London’s Broad Street epidemic of cholera in September of 1854 was one of the worst in history of that city. But a doctor named John Snow, whose biography is fascinating, turned it around with his investigations and treatments and Johnson’s fascinating book is the story of that scientific breakthrough.
I’m not usually big on life science books (biology and medicine) although I enjoy a good read in other fields of science so I would never have picked this up had it not been the selection of one of my (too) many reading groups. I almot didn’t get it even then! But that would have been my loss because this is a fascinating book, well written in a style which flows nicely while providing a wealth of information. . Johnson managed to grab and keep my attention even while describing things I normally consider yukkie.

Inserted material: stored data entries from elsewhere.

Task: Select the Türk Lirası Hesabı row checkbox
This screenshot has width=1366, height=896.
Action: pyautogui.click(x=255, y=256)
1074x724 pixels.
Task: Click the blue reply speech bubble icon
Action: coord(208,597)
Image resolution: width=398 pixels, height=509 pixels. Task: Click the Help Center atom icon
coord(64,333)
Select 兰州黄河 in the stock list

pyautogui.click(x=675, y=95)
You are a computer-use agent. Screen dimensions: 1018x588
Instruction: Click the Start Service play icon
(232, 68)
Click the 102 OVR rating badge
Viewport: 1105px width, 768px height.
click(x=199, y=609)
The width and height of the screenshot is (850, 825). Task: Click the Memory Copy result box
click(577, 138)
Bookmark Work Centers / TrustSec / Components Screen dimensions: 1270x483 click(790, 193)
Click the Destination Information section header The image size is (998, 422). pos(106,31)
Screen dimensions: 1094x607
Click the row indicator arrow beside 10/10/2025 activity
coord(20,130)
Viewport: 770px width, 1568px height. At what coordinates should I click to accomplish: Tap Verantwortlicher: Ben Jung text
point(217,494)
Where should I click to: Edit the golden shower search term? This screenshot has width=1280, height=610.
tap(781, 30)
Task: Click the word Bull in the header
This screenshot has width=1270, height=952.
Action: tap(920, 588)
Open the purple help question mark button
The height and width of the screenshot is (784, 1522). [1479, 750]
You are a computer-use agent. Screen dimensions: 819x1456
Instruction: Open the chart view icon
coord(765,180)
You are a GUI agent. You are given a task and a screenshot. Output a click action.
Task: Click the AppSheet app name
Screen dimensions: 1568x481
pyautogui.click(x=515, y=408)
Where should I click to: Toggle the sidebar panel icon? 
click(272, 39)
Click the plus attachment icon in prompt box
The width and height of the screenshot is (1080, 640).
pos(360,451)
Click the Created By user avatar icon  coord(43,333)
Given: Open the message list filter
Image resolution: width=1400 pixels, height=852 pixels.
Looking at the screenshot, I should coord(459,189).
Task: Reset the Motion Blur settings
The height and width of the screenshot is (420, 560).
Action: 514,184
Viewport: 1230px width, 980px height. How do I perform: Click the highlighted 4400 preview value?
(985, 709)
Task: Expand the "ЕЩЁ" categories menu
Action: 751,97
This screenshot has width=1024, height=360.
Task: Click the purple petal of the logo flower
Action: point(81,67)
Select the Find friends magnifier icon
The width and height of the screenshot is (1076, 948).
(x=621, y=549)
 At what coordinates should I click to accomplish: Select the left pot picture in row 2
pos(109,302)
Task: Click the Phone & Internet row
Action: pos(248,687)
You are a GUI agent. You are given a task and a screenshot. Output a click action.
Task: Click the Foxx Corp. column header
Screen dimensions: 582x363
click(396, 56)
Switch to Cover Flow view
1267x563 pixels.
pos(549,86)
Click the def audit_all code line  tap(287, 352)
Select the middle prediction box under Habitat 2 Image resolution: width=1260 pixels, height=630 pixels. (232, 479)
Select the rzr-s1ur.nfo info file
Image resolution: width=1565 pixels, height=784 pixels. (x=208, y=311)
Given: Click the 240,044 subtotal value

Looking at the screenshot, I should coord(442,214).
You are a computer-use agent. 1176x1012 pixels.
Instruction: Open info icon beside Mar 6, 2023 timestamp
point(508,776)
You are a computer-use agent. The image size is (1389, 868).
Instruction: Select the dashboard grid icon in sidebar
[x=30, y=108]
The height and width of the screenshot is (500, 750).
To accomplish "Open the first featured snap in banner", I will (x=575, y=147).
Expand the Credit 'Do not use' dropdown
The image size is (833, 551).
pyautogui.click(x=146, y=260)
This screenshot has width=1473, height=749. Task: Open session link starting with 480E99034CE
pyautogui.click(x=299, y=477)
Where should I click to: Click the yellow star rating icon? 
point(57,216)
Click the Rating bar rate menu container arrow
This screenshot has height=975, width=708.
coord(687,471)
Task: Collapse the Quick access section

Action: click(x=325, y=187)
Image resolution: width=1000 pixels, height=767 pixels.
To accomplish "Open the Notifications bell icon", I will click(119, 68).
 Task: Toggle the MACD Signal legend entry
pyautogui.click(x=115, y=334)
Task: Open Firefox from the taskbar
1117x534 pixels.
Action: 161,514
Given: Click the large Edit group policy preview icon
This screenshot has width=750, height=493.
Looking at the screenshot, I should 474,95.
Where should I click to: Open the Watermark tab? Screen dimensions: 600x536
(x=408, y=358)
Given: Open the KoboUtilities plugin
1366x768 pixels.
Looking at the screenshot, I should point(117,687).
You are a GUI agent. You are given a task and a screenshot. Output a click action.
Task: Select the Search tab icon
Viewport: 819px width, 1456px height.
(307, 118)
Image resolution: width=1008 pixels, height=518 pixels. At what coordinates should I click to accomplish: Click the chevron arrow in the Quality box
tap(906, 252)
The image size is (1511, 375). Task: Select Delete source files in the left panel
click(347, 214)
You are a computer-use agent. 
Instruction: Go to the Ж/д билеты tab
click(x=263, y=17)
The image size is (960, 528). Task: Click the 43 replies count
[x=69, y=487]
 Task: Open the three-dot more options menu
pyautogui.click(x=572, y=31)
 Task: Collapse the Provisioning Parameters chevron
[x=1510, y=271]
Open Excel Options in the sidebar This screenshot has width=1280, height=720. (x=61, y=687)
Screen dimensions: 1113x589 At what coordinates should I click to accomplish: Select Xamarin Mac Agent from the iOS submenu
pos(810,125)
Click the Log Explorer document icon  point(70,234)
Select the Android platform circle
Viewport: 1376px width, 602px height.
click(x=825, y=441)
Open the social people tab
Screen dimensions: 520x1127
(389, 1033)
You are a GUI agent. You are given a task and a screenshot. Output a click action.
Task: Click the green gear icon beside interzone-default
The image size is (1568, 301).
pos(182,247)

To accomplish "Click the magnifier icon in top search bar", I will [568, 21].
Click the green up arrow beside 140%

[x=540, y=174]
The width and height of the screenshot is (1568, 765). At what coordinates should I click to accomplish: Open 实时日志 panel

Eventually becoming a specialist in anesthesia, Snow went from very humble beginnings to the top of London medical circles in very short time. He was called on to deliver Queen Victoria’s 8th child using ether. But his breakthrough in the prevention and treatment of cholera was due to his “consilient” thinking. (Snow used medicine, sociology and statistics.) His thought process took inductive conclusions from one field and tested them in another. Very helpful in a mystery such as this, as with many scientific endeavors,
So, “what done it?” Snow didn’t agree with the contemporary theory of miasma, or contaminated air, which for a number of reasons prevailed at the time. So because the local powers thought the air was the problem, they worked on a way to move the fecal material to the Thames – a city-wide sewage system.
Fortunately, death statistics were being kept so Snow could map out the occurrences of cholera deaths and by interviewing survivors find out where they got their drinking water. He suspected the Broad Street pump very early on.
Meanwhile, the young Reverend Henry Whitehead, whom we meet in Chapter 2, was tending diligently to the afflicted in the Broad Street area and coming up with his own ideas. Whitehead was not at all a fan of Snow’s waterborne theory, but wasn’t sure what it was contaminating his parish with cholera, there were several theories including miasma, morals, physical constitution, divine retribution, who knew?
But as the two worked on yet another study Whitehead slowly became convinced of the logic of Snow’s argument. But then, if they’ve got the “what done it” and the “why,” how about the “who”? But we know that from the end of chapter 1.
The book doesn’t stop there. The map which was so important, I mean what’s the title here?